Atlantic Coast "Air" Line ??greenspun.com : LUSENET : ACL and SAL Railroads Historical Society : One Thread
There have been many speculations and opinions of the meaning of “Air Line,” within the Seaboard corporate name. First of all, as a loyal son from the ACL side of the family, it really had no meaning, nor abided any curiosity for me. Still doesn’t.
Admittedly prejudiced from the SAL’s use of funny colors for it’s engines, depot’s, and section houses, not to mention the uniquely different styles of engines, I try to keep an open mind. The round tank style tenders used on the SAL, were an obvious and glaring difference, until I saw my first ACL “2000” series engine in 1948.
Alas, with the passage of time differences seem to blur. Even now, the “Air Line,” name for a railroad still piques the curiosity of many folks. Perhaps the Atlantic Coast Line should also have rated a similar designation. After reading this vignette of history, you may agree.
Turn back time about 40 years when a first class mail stamp was 4 cents and airmail stamps were 7 cents. Yes, it was not until 1975, that the “Air Mail” service was abolished and all first class mail traveled by “Air Lines.” Air Mail, was a separate and distinct mode of transporting mail.
Quietly and with out fanfare, the ACL was carrying on a regular basis, separate and distinct pouches of “Air Mail” by passenger train. At least in 1960, it was!
The outbound U.S. Air Mail, from Winter Park, Florida, was put on ACL, Southbound Train-91, and taken off a few short minutes later at the Orlando depot, for a quick trip to the airport.
Hmmm, Seaboard Air line…. Atlantic Coast “Air” Line?? What do you think? Did the SAL, haul sorted and sealed “Air Mail” pouches?
Curtis E. Denmark Jr.

**Given exercise:**
Update the railroad post above, starting at "Admittedly prejudiced from" and ending at "you may agree.", with "interest" in place of "curiosity".

**Record excerpts:**
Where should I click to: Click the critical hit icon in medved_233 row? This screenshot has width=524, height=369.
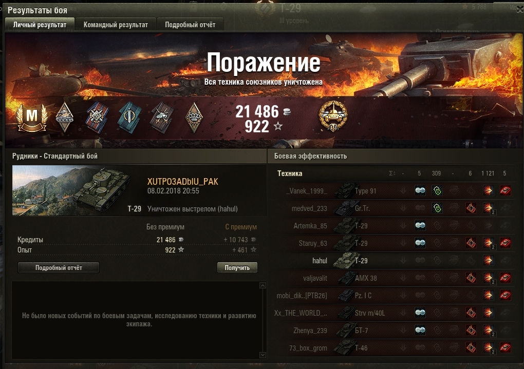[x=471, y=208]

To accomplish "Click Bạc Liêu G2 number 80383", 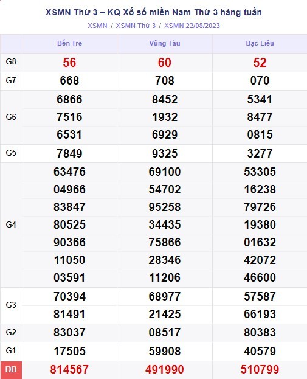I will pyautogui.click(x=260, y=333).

* * *

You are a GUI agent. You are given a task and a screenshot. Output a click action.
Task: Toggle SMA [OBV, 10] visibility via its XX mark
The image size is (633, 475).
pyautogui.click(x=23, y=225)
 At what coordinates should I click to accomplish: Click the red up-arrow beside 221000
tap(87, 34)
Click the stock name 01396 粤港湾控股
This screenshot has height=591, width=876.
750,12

**Worked answer:**
Admittedly prejudiced from the SAL’s use of funny colors for it’s engines, depot’s, and section houses, not to mention the uniquely different styles of engines, I try to keep an open mind. The round tank style tenders used on the SAL, were an obvious and glaring difference, until I saw my first ACL “2000” series engine in 1948.
Alas, with the passage of time differences seem to blur. Even now, the “Air Line,” name for a railroad still piques the interest of many folks. Perhaps the Atlantic Coast Line should also have rated a similar designation. After reading this vignette of history, you may agree.